千秋先生は極甘彼氏。



 その言葉に反応したのは今まで二人のやりとりを黙って聞いていたお父様だった。彼はわざとらしく、明らかに挑発とわかるように大袈裟に溜息をついた。

 「まだそんな甘ったれたことを言ってるのか」
 「どこが甘えてますか?ただの考えの違いでしょうに」
 「千秋の家に生まれた以上外科医になるのが宿命だと言ってるだろう」
 「別に“千秋”を捨てたっていいんです。俺にとってなんの執着も思い入れもないですから」

 柾哉さんはキッパリとはっきりと言い切った。お父様の顔は一層険しくなる。

 「いま、医療現場で患者は年々増える一方だ。それなのに医者の数もベッドの数も足りない。うちだけで良い設備を揃えるのが難しい。だったら統合して良い病院を作る。人を増やして、設備投資費用も増やす。現実を見ればそう考えるのが普通だろう」

 「だから“考えの違い”だと言っているでしょう?普通かどうかはともかく、確かにそういう考え方もあります。
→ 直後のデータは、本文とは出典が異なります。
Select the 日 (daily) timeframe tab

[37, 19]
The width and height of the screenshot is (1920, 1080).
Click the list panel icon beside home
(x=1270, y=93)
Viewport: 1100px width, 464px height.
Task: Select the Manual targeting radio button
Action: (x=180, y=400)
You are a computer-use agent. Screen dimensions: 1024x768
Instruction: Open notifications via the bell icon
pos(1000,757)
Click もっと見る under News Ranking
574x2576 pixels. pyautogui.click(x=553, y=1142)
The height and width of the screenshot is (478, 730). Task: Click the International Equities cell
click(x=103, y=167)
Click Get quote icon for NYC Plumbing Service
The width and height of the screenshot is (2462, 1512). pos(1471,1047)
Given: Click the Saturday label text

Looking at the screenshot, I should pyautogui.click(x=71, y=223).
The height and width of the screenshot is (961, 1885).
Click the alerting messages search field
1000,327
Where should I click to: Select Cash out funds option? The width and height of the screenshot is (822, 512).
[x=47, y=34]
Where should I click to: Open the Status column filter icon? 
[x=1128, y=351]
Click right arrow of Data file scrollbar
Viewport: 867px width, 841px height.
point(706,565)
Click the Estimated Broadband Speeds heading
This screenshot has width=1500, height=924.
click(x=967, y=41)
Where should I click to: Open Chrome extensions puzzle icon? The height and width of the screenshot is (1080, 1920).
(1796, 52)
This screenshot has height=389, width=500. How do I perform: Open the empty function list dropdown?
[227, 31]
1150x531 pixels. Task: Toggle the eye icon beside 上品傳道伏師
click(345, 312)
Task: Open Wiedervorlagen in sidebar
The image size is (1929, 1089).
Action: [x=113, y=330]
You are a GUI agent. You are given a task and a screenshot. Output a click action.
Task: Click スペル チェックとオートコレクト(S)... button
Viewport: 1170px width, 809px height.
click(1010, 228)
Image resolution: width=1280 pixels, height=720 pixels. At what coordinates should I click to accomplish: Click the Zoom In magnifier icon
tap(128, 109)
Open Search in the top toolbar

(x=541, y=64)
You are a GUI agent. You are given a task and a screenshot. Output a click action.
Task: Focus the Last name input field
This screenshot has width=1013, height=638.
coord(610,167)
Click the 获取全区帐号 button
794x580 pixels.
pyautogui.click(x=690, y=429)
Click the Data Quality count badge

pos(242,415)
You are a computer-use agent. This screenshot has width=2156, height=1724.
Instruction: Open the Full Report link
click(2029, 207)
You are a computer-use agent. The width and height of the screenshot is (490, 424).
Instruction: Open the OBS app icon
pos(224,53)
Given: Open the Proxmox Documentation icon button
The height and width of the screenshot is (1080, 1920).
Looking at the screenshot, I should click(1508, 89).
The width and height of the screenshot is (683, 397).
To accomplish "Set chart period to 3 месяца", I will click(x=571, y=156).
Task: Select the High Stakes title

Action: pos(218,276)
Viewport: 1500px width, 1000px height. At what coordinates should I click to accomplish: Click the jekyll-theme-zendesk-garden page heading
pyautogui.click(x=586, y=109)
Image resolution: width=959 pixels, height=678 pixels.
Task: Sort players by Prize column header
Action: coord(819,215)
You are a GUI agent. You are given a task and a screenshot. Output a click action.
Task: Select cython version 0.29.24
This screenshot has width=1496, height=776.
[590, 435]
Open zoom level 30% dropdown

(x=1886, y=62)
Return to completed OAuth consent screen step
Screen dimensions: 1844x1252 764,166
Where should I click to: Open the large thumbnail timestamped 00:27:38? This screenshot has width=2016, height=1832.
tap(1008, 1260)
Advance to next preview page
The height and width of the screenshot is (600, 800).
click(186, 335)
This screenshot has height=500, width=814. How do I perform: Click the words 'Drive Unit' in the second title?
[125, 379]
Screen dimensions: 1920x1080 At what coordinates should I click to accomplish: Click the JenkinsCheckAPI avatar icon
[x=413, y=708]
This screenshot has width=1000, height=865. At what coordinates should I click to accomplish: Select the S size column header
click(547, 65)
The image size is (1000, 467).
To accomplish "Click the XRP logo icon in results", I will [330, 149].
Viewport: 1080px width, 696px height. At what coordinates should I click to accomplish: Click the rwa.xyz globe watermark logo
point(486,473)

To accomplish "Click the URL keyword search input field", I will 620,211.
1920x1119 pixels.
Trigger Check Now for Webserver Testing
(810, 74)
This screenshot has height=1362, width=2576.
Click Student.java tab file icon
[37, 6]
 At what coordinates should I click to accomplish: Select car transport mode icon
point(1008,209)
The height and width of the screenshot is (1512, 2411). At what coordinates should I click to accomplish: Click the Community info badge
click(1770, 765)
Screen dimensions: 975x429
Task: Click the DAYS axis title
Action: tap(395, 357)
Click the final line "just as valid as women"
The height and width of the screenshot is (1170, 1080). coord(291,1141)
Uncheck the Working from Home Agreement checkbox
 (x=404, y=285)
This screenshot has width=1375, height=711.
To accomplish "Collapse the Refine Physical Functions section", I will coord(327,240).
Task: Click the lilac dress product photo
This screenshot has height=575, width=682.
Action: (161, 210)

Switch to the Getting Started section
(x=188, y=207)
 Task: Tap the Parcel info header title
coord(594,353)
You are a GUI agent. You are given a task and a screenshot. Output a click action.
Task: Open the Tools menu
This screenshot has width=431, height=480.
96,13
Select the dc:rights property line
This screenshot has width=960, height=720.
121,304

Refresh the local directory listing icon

別に俺はそれを否定しているわけではない。ただ、父さんの人生と俺の人生は別です。俺には信じた医学があり、それを突き進みたいと考えている。ただそれは外科医ではなかっただけの話です」

 柾哉さんは淡々と返した。お互いに相容れない相手、と認識しているせいかそれ以上の言葉が続かない。そこへ水を差したのが茅野さんだ。

 「だ、だったら、精神科も充実させればいいじゃない。どのみちメンタル不調者もこれから増えるでしょうし」

 名案だ、と喜んだ茅野さんに柾哉さんは呆れた目を向けた。

 「産業医は病院で勤務をしない。職場は企業、ひいては事業場だ。そんなこともわからないのか」
 「し、知らないわよ。私は外科医だもの」
 「それを胸を張っていうことじゃないだろう?第一、茅野はなぜ俺にそこまで固執する?別に外科医で茅野の実家の病院を継いでくれる男を見つければいい話だろう」

 柾哉さんがイライラとしながら茅野さんに告げる。柾哉さんはきっとわかっているはずなのに、私はちょっとだけ、ほんのちょっとだけ茅野さんに同情した。